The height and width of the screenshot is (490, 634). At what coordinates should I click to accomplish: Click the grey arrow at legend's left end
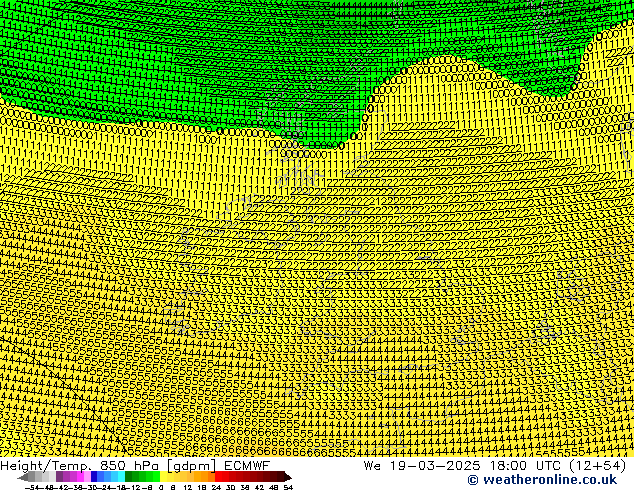click(24, 477)
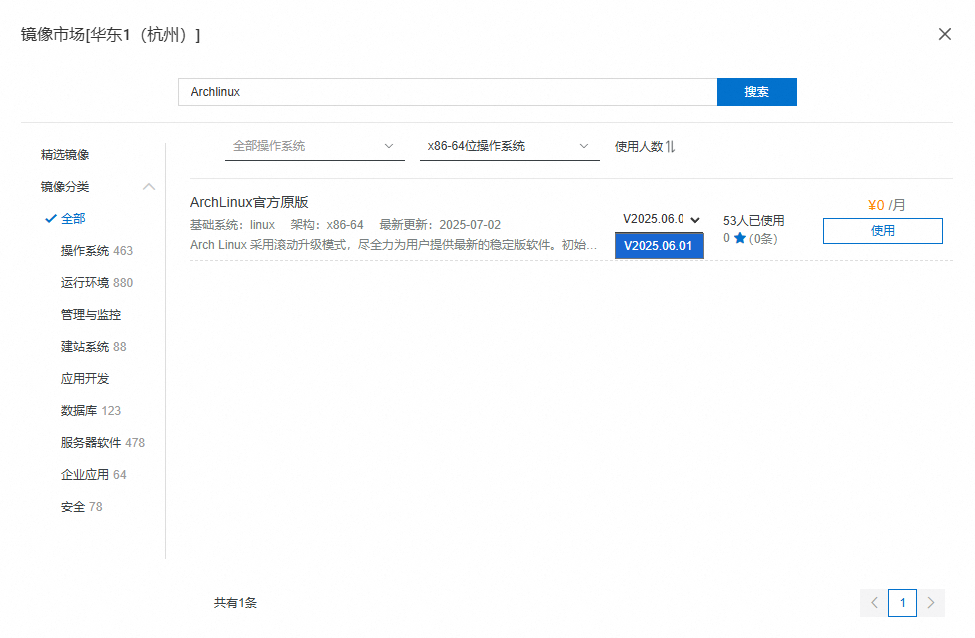
Task: Go to the previous page arrow
Action: pyautogui.click(x=874, y=602)
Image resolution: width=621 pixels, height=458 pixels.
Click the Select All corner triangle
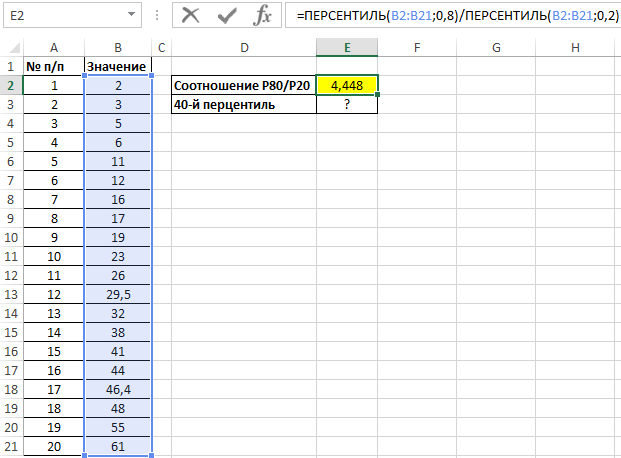click(x=10, y=48)
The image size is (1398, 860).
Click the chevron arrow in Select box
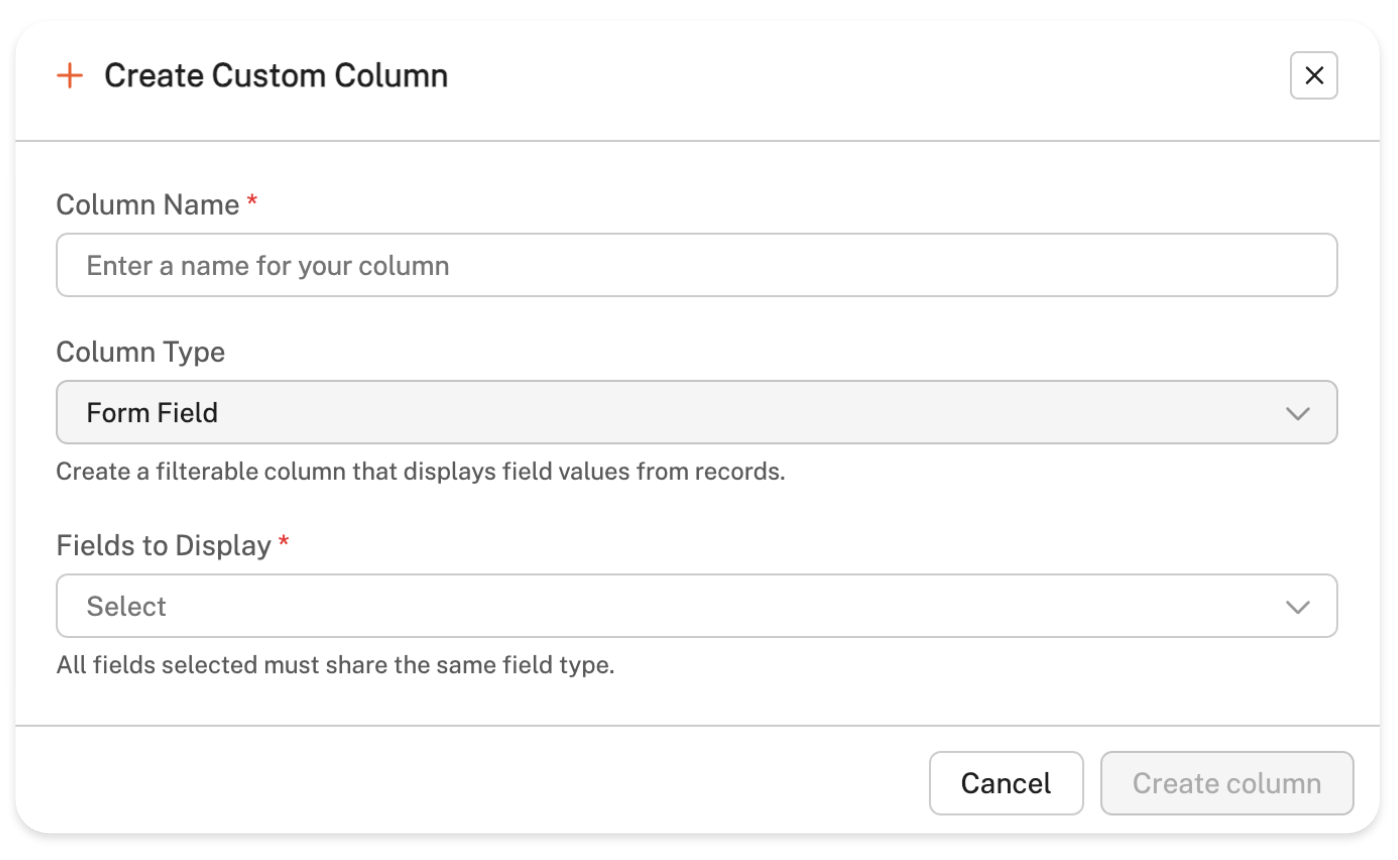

_What to work on_.
When a picture appears among the entries, skip it; transcribe everything else exactly.

_Written response_.
The height and width of the screenshot is (490, 634). At what coordinates should I click to accomplish: Click the grey arrow at legend's left end
click(24, 477)
Task: Go to the previous page arrow
Action: pyautogui.click(x=874, y=602)
Image resolution: width=621 pixels, height=458 pixels.
Click the Select All corner triangle
click(x=10, y=48)
The image size is (1398, 860).
Click the chevron arrow in Select box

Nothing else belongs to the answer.